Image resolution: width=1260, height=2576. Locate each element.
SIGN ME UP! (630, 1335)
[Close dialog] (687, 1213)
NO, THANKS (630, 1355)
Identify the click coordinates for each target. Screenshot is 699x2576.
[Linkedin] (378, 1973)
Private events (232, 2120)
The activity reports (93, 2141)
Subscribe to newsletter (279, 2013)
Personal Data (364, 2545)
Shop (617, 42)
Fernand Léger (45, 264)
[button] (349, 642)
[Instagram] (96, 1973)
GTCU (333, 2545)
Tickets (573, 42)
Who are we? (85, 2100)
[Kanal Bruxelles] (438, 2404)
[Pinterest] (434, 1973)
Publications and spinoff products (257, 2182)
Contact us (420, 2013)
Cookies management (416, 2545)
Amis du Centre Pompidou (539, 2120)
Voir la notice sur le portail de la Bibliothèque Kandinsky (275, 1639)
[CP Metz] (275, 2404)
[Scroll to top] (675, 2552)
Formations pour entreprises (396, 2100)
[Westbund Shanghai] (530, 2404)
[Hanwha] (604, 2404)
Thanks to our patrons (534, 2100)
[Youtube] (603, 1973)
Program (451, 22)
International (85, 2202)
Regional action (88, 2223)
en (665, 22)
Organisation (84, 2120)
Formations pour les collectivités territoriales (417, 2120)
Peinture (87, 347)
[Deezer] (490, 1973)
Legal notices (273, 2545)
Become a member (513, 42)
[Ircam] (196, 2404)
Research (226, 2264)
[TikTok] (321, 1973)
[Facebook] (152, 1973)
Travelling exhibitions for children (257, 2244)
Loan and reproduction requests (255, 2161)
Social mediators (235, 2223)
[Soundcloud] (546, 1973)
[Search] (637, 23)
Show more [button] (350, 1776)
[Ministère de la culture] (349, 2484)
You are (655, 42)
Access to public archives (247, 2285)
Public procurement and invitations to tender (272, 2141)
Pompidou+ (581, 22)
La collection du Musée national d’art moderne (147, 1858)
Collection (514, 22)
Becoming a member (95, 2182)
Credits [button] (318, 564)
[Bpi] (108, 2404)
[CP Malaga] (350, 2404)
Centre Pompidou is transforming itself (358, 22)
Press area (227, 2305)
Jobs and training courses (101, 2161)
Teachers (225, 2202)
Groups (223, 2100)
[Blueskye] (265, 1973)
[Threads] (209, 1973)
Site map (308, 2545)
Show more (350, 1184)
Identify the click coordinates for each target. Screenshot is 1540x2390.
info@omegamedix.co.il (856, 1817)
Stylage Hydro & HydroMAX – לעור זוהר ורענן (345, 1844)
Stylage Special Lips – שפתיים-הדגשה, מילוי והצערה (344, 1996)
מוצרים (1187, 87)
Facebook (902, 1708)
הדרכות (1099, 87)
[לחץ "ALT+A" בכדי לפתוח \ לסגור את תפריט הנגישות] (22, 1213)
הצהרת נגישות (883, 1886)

**Your objective:**
Scan the entries above for the string "coordinates" and copy each line that contains it.

**Answer to this exercise:**
Identify the click coordinates for each target. Screenshot is 699x2576.
Identify the click coordinates for each target. Screenshot is 1540x2390.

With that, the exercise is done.